Pare esserci una certa tendenza, tra i navigatori... prevedibile? Significativa? Mah, incrociamo i puntatori dei mouse, se non altro.

Come si fa un blog

Da qualche giorno è partito il blog collegato al libro Come si fa un blog di Sergio Maistrello. Sono curioso di vedere come si svilupperà, e mi piacerebbe riuscire ad essere presente ai relativi blog-eventi a Pordenonelegge.it...
Ricomincerà l'eterno dibattito Splinder si / Splinder no?
Spero di sì, e lo dico con tutte le malinconie di un reduce...

lunedì, settembre 13, 2004

Blair Witch Project 3 ?

Secondo me, questo è un falso messo in giro da qualcuno che sta girando un seguito di Blair Witch Project.

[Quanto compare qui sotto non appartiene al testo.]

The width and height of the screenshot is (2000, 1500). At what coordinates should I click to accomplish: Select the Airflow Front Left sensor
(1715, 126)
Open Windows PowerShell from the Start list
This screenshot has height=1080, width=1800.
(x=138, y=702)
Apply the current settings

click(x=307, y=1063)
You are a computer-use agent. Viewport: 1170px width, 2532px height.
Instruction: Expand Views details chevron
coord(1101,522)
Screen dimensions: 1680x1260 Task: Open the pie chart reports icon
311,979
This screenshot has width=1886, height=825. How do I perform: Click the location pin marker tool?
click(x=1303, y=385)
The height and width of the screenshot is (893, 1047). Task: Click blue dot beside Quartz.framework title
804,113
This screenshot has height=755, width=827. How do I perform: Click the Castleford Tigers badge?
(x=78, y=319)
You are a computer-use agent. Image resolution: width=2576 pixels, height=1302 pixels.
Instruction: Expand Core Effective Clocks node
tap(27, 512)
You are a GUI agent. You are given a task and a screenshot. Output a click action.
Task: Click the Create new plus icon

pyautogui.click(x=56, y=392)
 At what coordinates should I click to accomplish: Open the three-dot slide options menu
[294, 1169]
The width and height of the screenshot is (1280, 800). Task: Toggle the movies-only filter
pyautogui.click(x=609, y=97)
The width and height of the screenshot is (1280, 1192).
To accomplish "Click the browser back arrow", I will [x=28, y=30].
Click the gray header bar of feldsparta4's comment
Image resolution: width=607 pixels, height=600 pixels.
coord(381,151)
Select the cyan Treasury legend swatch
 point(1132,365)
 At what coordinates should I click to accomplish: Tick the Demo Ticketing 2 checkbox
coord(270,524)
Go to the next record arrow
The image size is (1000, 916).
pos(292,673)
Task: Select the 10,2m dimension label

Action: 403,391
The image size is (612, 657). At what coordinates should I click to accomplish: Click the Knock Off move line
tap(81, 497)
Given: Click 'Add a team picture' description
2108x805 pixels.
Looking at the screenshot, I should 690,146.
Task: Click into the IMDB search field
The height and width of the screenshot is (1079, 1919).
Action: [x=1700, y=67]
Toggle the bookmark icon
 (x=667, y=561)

Il meccanismo narrativo è il medesimo, salvo che il ritrovamento è quello di una macchina fotografica digitale invece che di una VHS.

Il testo:

Last week I drove to a nearby town. The town is surrounded by tall hills and mountains, and you can have a very pleasant hike down any of the numerous trails there. Anyway, I was climbing one trail and enjoying the good weather when I saw what looked like a silver box. When I approached, I saw it was a digital camera!

It's a 3.3 mpixel Powershot S20! Slightly scuffed, but otherwise fine. It rained the next day, so I was really lucky to get there when I did. When I got home, I also saw it had a 300 mb hard drive inside! This must be like a £250 value folks, I pity the fool who dropped it so carelessly. Anyway, just wanted to share. It also had some nice pictures on it, and I'm putting those up in this thread, hence the 56k warning. Not sure why some of them are blurred...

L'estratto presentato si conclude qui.